Oyunun başındaki uyarı ile telefonlar sessize alınıyor ama beş dakika bile sürmüyor bu durum..
Hemen ateşböcekleri gibi oradan buradan telefonların ışıkları parlamaya başlıyor..
Telefonundaki son durumu kontrol etmeden duramayan bir seyirci grubu var,hem de her yaştan..
Biz de o arada bir yanıp sönen ışıkların rahatsızlığına aldırmadan oyunu izlemeye çalışıyoruz..
Bu kez de öyle oldu..
Yanımdaki bey de sıkıldıkça elinden bırakmadığı telefonuna baktı durdu..
Sadece kendisini ilgilendiren espriler oldukça telefonunu kucağına bırakabildi..
Ne yazık ki gözümü alan ışıklar nedeniyle kendisini göz ucuyla izlemek zorunda kaldım..
Bütün bu hengame arasında sahnede oynanan oyuna gelince:
İngiliz parlamentosunda kabine üyelerinden biri muhalefet partisi sekreteriyle küçük bir
kaçamak için otel odasına gelir..
Ancak hiçbir şey düşündüğü gibi gelişmez..
Sekreter hanımın kıskanç kocası karısını bir özel dedektife izletmektedir..
Özel dedektif kafasına inen pencere kasası nedeniyle bayılmıştır..
Onu ceset zanneden odadakilere otelin müdürü,meraklı otel çalışanları,bakan beyin eşi,danışmanı da katılınca işler arapsaçına döner ve oyunun temposu çılgınlık seviyesine varır..

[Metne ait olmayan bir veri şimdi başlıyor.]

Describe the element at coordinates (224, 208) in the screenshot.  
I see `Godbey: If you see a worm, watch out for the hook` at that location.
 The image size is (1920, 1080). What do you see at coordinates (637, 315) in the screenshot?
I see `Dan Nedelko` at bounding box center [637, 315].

Çok hareketli olan oyun tek mekanda,otel odasında geçiyor..
Dekor Savaş Çevirel'in,kostüm Mihriban Oran'ın,ışık Serhat Akın'ın tasarımı olarak görünüyor..
Hepsi yerli yerindeydi..
Oyunu dikkatle izleyen seyircinin keyfi de öyle..
Kahkahalarla geçen iki saatten sonra geriye bir dolu gevezelik ve bakan rolündeki Erkan Taşdöğen ile danışmanı Fatih Kahraman başta olmak üzere on kişinin performansı kaldı..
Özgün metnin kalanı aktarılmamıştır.